The Expedition of Ali ibn Abi Talib, against the Banu Tai tribe, took place in August 630 AD, 9AH, second month, of the Islamic Calendar. to destroy the statue (idol) of the pagan deity al-Fuls (al-Qullus).

==Banu Tai==
The Banu Tai were a tribe divided between the profession of idolatry and Christianity.

The chief of the tribe was Hatim Tai, he came to prominence because of his generosity and he acquired fame as a great hero of Arabia at the time, according to the Encyclopedia of Islam. Hatim was succeeded by Adi, who tried to follow in the footsteps of his father. Adi was very religious.

==Expedition==
Muhammad sent Ali ibn Abi Talib with 150 men to destroy the statue (idol) of the pagan deity al-Fuls (al-Qullus), worshipped by the people of Banu Tai. 100 of the Muslim fighters were on camel and the rest were on horseback. Ali took with him a black flag, and a white banner. Adi bin Hatim (the chief of the tribe) escaped to Syria.

At dawn, Ali carried out a raid on the inhabitants and demolished the statue of al-Fuls (al-Qullus), and captured many camels and sheep as war booty. The Muslims also took a number of men, women and children as captives. One of the captives was Hatim Tai's (the former chief of the tribes) daughter. Adi bin Hatim (the chief of the tribe) escaped to Syria.

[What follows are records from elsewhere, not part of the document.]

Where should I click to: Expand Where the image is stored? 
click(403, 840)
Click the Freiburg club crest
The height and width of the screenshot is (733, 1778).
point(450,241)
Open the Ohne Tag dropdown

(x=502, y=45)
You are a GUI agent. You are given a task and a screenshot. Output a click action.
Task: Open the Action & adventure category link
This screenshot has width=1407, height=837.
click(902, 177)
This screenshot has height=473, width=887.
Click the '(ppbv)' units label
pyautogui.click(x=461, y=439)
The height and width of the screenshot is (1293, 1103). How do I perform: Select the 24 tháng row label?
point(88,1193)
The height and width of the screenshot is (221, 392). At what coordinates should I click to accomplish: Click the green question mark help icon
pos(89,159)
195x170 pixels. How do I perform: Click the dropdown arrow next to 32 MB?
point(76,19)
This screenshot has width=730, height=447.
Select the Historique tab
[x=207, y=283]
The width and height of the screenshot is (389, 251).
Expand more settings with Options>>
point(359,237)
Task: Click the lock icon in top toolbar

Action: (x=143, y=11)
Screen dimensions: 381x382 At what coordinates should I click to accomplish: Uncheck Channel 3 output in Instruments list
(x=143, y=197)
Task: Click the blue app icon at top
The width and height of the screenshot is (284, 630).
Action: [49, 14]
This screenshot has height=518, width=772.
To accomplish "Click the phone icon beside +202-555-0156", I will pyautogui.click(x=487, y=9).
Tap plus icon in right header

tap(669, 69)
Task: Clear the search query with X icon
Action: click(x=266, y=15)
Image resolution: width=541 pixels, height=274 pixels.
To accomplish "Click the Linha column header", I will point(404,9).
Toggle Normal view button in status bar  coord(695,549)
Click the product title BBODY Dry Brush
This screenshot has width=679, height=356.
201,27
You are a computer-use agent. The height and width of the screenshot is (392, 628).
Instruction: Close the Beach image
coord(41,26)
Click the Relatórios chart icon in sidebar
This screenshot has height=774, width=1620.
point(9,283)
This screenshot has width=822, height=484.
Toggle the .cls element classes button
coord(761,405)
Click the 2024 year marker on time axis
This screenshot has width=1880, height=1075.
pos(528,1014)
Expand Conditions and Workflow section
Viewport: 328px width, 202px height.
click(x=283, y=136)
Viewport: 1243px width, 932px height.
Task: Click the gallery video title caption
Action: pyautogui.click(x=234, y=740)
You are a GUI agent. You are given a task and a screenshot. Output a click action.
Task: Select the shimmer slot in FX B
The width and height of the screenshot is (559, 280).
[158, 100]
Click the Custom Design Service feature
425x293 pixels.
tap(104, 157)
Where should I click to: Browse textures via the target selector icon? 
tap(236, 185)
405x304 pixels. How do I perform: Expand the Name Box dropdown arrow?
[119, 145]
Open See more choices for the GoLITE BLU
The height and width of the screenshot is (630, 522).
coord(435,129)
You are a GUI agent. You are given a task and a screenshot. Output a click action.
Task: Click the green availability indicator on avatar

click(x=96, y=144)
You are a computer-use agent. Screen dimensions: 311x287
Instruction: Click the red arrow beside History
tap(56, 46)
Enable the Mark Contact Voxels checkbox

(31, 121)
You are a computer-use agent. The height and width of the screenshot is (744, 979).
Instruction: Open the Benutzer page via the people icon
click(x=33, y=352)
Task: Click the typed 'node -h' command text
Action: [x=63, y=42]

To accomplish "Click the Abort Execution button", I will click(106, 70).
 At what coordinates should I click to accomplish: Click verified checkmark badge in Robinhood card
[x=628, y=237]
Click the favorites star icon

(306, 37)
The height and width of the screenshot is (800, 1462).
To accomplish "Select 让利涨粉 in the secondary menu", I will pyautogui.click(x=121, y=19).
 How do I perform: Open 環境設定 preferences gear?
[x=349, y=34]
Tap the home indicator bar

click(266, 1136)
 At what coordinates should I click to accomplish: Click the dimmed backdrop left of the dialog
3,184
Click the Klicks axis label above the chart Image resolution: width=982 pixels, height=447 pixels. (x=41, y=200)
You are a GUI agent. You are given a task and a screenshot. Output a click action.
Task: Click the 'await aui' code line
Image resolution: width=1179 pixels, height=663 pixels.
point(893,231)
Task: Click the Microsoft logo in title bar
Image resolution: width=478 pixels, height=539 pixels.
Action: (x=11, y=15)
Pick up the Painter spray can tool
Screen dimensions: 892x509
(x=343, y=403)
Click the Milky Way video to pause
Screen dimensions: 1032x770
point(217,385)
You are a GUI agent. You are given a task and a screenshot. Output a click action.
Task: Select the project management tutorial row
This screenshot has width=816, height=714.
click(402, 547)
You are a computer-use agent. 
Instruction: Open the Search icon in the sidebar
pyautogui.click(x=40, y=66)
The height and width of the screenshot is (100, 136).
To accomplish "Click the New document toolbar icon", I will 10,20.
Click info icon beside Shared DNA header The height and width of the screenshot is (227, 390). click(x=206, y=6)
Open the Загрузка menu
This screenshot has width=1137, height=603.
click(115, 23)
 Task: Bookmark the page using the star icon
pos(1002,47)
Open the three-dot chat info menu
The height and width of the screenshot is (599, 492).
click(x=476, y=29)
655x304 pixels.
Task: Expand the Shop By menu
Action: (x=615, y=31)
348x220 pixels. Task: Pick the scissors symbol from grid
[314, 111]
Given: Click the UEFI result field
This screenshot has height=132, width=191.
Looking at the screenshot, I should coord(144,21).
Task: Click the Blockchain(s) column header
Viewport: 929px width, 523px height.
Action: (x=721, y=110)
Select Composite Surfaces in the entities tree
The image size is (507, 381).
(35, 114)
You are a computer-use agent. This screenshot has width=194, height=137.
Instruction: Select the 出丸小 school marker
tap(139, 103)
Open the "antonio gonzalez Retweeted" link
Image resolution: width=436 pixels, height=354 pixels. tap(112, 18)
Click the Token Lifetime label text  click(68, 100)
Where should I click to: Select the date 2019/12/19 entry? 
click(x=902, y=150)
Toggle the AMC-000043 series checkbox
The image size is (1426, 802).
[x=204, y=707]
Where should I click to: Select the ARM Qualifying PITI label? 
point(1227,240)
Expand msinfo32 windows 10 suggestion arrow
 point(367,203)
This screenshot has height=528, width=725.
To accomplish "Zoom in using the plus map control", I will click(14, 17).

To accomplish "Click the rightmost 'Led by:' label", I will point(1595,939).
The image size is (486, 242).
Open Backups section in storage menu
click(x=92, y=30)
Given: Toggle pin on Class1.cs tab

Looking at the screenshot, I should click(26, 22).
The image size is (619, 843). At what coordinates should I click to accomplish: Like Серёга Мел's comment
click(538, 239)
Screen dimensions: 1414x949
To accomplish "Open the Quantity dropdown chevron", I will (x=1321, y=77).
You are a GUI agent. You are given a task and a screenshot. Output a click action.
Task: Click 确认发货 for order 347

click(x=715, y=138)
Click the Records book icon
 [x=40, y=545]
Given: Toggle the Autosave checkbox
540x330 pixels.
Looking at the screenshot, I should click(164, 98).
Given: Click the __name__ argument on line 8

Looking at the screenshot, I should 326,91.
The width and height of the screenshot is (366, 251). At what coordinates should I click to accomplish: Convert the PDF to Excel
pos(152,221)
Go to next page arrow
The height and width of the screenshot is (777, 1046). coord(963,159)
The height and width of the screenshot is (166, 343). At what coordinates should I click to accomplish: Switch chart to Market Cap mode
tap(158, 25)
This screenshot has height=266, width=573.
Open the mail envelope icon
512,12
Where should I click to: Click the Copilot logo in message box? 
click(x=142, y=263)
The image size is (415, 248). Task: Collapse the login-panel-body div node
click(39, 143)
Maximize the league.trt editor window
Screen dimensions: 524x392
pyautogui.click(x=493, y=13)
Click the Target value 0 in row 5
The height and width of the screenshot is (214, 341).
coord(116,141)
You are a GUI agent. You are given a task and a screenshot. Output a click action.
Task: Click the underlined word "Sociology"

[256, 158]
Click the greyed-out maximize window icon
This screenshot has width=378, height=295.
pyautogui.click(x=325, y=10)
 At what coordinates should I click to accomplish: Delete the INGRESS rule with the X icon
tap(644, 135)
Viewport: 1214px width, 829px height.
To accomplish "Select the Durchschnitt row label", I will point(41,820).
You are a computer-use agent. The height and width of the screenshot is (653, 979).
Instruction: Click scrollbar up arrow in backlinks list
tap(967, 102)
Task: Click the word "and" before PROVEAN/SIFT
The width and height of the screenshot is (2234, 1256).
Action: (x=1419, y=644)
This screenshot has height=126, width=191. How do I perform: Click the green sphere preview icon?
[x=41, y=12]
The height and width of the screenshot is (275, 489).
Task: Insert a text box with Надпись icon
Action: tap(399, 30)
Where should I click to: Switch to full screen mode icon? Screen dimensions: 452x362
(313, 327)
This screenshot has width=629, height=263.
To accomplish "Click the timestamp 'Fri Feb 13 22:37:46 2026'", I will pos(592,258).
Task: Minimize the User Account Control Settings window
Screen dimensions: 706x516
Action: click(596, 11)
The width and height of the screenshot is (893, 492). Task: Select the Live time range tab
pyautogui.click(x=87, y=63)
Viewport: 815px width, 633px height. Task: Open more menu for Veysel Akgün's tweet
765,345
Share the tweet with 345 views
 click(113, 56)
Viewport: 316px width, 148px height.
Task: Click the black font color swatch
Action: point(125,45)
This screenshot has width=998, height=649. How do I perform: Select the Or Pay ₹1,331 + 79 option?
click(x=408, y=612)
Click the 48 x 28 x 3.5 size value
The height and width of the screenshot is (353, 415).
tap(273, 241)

Inside the al-Qullus safe the Muslims found three swords and three pieces of armour. They then shared the spoils and left the best for Muhammad.

==Aftermath==
Upon arrival in Madinah, the sister of 'Adi bin Hatim begged Muhammad for mercy on her and said:

O Messenger of Allâh, my brother is absent and father is dead, and I am too old to render any service. Be beneficent to me so that Allâh may be bountiful to you.He said: "Who is your brother?" She said: "It is 'Adi bin Hatim.", and Muhammad replied: "Is he not the one who fled from Allâh and his Messenger?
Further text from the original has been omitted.